2013Innovating While Drilling®March/April

Upfront planning, operational strategy key to MPD success

By Hassan Malik, Evantage Energy Inc

Figure 1 shows the nomenclature associated with the different techniques of managed pressure drilling and simplifies how they can be pictured under one umbrella. The overall  premise of MPD is to successfully drill a well by reducing NPT, whether in the form of ROP, additional casing strings, mud weight control, ballooning or lost circulation.
Figure 1 shows the nomenclature associated with the different techniques of managed pressure drilling and simplifies how they can be pictured under one umbrella. The overall premise of MPD is to successfully drill a well by reducing NPT, whether in the form of ROP, additional casing strings, mud weight control, ballooning or lost circulation.

Unlike underbalanced (UBD), managed pressure drilling (MPD) operations are sometimes “taken lightly” due to its nature of being slightly above or at balance with reservoir pressures. This author believes that successful MPD jobs over the years may have lulled the industry into assuming MPD technology is simply applied.

Another factor driving this trend is the fact that, in the case of failure, the kill mud weight is there to continue operations using conventional drilling methods. This is promoting a technical culture that does not adequately emphasize proper screening, engineering design and operations strategy prior to an MPD-styled well. As such, MPD can often be seen as simply adding a choke manifold and a rotating control device (RCD). This approach may be successful in some situations, but it can also lead to serious operational challenges. Well integrity can be jeopardized, and it can create a hazardous working environment.

The focus of this article is to outline an approach that highlights a stage-gate process toward MPD projects in order to ensure success when applying MPD technology.

COLLECTED DATA |
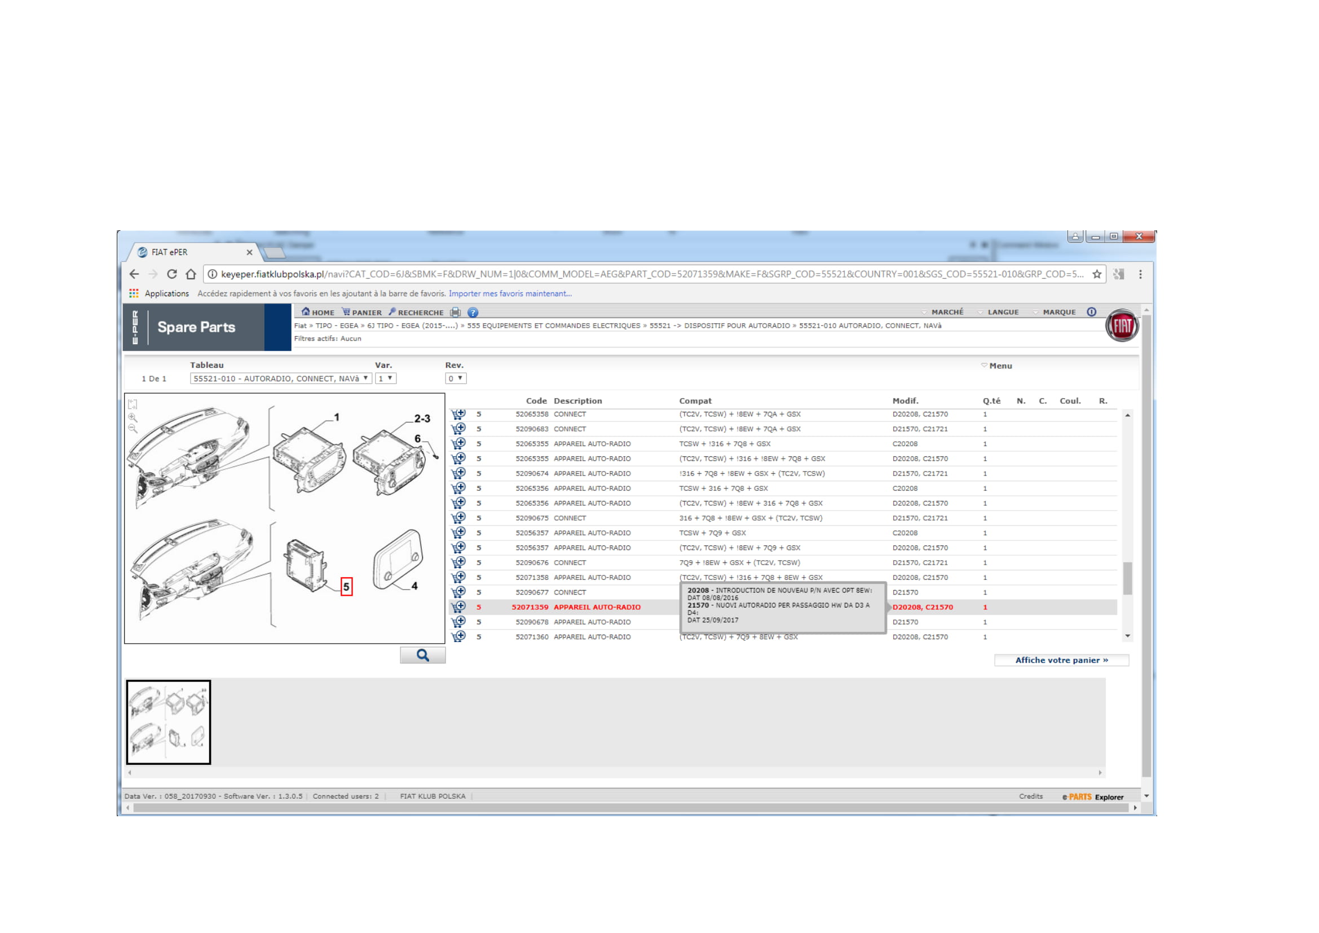Open the Var. dropdown
1319x933 pixels.
(385, 379)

GIVEN INSTRUCTION | Rewrite the passage of the MPD article starting with "Unlike underbalanced (UBD), managed" and going on through "is simply applied.", replacing "the industry" with "operators".

EXERCISE ANSWER |
Unlike underbalanced (UBD), managed pressure drilling (MPD) operations are sometimes “taken lightly” due to its nature of being slightly above or at balance with reservoir pressures. This author believes that successful MPD jobs over the years may have lulled operators into assuming MPD technology is simply applied.